• **PÁGINA**
•••

MPF novamente denuncia Sebastião Curió por crimes na ditadura militar

O Ministério Público Federal (MPF) ofereceu nova denúncia contra Sebastião Curió, o major do exército brasileiro que comandou a repressão à Guerrilha do Araguaia, no sudeste do Pará, resultando em centenas de camponeses torturados e dezenas de guerrilheiros mortos, cujos corpos jamais foram encontrados. A ação penal é assinada por oito Procuradores da República que integram a Força Tarefa Araguaia e foi apresentada à Justiça Federal em Marabá, tratando do assassinato, tortura e ocultação dos cadáveres de Cilon da Cunha Brum (“Simão”) e Antônio Teodoro de Castro (“Raul”).

Conheça a história de Raul Castro em reportagem produzida pelo TRF1 em parceria com o Conselho da Justiça Federal em 2010 – 1º Lugar categoria Televisão Prêmio Movimento de Justiça e Direitos Humanos/OAB/RS.


Pela terceira vez Sebastião Curió é denunciado por crimes na ditadura militar

Segundo a denúncia, “Sebastião Curió, no início do ano de 1974, no município de Brejo Grande do Araguaia, no Pará, no exercício ilegal das funções que desempenhava no Exército brasileiro, em contexto de ataque generalizado e sistemático – e com pleno conhecimento das circunstâncias deste ataque – contra opositores do regime ditatorial e população civil, matou, em concurso com outros membros das Forças Armadas ainda não totalmente identificados, Cilon da Cunha Brum e Antônio Teodoro de Castro. (…) Em seguida, o denunciado com o auxílio de outros militares, ocultou os cadáveres das vítimas, os quais ainda permanecem ocultos, a fim de apagar os vestígios do crime de homicídio e se manter impune.”

Curió poderá responder pelos crimes de homicídio doloso qualificado e ocultação de cadáver das duas vítimas, já que o crime de tortura, diz o MPF na ação, só foi incluído no Código Penal brasileiro em 1997, décadas após os fatos ocorridos na região conhecida como Bico do Papagaio, divisa entre os estados do Pará, Maranhão e Tocantins. 

O crime de homicídio doloso (com intenção de matar) é considerado qualificado, no caso, porque foi praticado por motivo torpe, com o emprego de tortura e sem possibilidade de defesa das vítimas, que tinham sido capturadas e estavam rendidas, sem oferecer qualquer risco. A pena máxima prevista é de 30 anos de prisão. Pela ocultação dos cadáveres, as penas alcançam 3 anos para cada vítima.

O motivo torpe dos homicídios, de acordo com a denúncia, consistia “na busca pela preservação do poder, mediante violência e uso do aparato estatal, em contexto de ataque generalizado e sistemático contra opositores do Estado ditatorial, para reprimir e eliminar dissidentes contrários ao regime e garantir a impunidade dos autores de crimes de homicídio, sequestro, ocultação de cadáver e outras graves violações de direitos humanos.” A denúncia foi ajuizada em 18 de março.

Justiça de transição
É a terceira vez que Curió é denunciado por crimes cometidos durante a ditadura militar. A primeira ação penal contra ele, relacionada ao desaparecimento/sequestro de cinco vítimas, foi também a primeira da história do país sobre as atrocidades do regime.

•••

• **INFORMAÇÕES EXTRAÍDAS**

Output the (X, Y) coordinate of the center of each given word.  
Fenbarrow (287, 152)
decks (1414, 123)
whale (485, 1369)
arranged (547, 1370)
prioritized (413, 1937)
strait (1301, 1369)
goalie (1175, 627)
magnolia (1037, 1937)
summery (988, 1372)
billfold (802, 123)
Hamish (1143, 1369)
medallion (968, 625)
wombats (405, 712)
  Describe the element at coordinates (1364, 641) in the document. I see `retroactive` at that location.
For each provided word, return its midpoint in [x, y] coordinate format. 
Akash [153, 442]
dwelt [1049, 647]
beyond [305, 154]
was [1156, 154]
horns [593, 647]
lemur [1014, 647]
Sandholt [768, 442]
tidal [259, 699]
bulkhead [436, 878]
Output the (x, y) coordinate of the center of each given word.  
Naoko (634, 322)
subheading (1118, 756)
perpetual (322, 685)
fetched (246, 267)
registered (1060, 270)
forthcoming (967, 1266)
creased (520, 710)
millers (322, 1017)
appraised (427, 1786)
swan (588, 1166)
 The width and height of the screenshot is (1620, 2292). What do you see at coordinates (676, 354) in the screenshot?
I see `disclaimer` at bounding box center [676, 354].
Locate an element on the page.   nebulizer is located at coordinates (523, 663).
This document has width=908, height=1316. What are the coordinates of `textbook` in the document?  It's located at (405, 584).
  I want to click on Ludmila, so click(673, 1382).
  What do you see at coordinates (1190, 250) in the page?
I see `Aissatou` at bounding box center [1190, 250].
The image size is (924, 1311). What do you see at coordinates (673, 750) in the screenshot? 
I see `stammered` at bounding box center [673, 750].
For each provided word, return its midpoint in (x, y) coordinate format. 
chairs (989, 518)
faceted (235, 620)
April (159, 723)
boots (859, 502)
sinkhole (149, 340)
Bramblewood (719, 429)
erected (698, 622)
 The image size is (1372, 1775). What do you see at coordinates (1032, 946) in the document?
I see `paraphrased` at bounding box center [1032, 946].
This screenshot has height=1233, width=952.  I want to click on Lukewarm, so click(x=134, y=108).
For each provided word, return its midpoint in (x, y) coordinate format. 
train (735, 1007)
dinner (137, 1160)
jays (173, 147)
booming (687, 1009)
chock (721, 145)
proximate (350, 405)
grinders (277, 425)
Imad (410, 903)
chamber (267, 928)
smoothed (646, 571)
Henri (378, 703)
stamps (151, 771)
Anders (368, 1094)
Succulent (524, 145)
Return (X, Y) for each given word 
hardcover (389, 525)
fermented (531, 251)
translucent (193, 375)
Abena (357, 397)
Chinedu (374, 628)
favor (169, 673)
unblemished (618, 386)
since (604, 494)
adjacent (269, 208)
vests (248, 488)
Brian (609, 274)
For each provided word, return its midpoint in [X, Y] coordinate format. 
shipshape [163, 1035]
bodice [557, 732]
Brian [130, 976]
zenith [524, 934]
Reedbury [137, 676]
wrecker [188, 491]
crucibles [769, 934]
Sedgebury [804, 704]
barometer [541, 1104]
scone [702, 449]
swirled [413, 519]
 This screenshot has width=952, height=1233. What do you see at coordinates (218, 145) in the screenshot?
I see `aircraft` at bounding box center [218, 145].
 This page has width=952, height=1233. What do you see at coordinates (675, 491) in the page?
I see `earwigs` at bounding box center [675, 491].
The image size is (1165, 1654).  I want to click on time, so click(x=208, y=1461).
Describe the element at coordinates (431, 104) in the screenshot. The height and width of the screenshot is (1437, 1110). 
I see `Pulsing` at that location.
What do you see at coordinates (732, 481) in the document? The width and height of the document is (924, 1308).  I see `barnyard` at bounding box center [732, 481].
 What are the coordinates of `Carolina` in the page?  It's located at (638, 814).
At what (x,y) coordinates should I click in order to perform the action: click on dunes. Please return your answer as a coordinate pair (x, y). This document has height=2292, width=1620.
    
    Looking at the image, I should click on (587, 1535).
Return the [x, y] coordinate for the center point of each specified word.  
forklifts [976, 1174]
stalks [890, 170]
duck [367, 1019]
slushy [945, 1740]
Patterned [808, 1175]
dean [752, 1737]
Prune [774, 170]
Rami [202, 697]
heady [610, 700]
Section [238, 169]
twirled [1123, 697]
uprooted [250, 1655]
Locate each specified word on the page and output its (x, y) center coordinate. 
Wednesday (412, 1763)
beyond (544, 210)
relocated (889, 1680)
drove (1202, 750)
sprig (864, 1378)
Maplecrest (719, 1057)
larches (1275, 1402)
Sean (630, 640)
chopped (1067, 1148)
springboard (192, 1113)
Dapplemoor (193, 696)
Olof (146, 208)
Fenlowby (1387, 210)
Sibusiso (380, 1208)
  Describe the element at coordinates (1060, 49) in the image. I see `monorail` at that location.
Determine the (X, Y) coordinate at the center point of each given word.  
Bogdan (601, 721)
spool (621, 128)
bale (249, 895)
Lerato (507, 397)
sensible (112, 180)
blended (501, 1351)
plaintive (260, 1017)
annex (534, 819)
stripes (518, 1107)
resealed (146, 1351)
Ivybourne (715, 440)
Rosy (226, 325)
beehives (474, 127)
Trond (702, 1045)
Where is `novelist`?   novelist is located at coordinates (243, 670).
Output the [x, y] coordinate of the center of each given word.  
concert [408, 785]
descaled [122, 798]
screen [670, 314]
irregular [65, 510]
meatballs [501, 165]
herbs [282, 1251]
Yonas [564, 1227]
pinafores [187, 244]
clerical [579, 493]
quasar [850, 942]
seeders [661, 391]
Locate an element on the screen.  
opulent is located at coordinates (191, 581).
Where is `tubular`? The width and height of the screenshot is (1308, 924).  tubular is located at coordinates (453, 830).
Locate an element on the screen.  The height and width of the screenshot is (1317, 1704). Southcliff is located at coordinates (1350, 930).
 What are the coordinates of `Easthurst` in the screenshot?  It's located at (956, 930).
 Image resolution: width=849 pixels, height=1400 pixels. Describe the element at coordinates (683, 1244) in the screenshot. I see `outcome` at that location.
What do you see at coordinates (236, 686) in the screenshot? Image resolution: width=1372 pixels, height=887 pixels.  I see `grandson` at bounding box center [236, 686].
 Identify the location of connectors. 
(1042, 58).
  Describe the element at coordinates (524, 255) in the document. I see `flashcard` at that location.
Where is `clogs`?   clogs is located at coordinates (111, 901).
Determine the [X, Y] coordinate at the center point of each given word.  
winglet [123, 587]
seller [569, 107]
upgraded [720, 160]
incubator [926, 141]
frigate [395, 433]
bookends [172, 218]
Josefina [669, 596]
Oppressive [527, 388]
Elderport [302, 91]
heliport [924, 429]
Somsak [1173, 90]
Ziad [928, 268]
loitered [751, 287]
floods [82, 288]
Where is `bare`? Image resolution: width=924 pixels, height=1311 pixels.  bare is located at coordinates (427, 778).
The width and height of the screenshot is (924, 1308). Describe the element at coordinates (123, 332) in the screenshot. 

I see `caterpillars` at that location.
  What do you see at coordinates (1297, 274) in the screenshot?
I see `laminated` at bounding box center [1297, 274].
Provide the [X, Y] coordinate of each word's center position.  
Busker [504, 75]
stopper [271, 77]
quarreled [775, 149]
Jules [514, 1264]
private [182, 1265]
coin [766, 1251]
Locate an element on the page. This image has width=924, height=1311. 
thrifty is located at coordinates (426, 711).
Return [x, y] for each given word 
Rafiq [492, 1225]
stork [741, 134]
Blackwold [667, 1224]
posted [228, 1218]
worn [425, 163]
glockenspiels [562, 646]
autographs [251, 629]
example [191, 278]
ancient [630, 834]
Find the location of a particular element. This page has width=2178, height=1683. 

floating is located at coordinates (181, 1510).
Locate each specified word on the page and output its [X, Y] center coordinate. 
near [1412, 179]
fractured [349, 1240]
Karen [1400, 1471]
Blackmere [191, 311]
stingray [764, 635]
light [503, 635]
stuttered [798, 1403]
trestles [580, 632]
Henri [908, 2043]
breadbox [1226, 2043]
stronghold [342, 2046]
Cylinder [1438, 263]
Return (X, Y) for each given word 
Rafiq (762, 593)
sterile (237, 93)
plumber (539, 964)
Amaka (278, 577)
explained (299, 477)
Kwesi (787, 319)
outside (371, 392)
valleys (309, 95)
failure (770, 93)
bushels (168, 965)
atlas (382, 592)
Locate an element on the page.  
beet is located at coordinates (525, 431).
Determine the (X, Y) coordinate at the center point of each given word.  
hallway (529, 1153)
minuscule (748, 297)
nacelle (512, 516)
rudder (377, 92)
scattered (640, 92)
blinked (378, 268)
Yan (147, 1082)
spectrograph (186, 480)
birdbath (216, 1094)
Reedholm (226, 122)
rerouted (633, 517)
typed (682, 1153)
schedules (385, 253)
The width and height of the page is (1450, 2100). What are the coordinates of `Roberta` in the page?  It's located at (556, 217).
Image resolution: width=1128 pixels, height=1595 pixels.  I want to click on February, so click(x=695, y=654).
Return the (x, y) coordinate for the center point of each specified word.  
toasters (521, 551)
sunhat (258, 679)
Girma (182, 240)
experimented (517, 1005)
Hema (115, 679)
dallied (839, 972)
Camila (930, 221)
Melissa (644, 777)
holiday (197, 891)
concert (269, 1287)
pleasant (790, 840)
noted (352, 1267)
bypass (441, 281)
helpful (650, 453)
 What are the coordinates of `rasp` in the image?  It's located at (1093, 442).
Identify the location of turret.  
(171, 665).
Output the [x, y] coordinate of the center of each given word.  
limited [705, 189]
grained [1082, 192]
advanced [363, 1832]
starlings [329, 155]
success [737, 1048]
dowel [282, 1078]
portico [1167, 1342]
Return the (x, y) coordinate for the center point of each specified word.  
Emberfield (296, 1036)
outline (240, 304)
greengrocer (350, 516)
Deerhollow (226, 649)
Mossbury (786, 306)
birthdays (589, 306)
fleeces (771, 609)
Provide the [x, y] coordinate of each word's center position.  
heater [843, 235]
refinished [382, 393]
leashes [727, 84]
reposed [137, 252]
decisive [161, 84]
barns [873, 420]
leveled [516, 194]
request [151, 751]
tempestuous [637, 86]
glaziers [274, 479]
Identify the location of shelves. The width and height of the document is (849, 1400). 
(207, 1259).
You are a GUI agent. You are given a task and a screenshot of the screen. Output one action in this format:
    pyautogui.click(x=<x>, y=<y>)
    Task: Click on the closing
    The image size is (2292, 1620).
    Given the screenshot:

•••

• **DETALHES DO PROBLEMA**
Enumere as circunstâncias que, conforme a página, tornam qualificado o homicídio doloso imputado a Sebastião Curió. A listagem acima constitui material independente da página.

• **SOLUÇÃO DO PROBLEMA**
- Motivo torpe
- Emprego de tortura
- Ausência de possibilidade de defesa das vítimas, que tinham sido capturadas e estavam rendidas, sem oferecer qualquer risco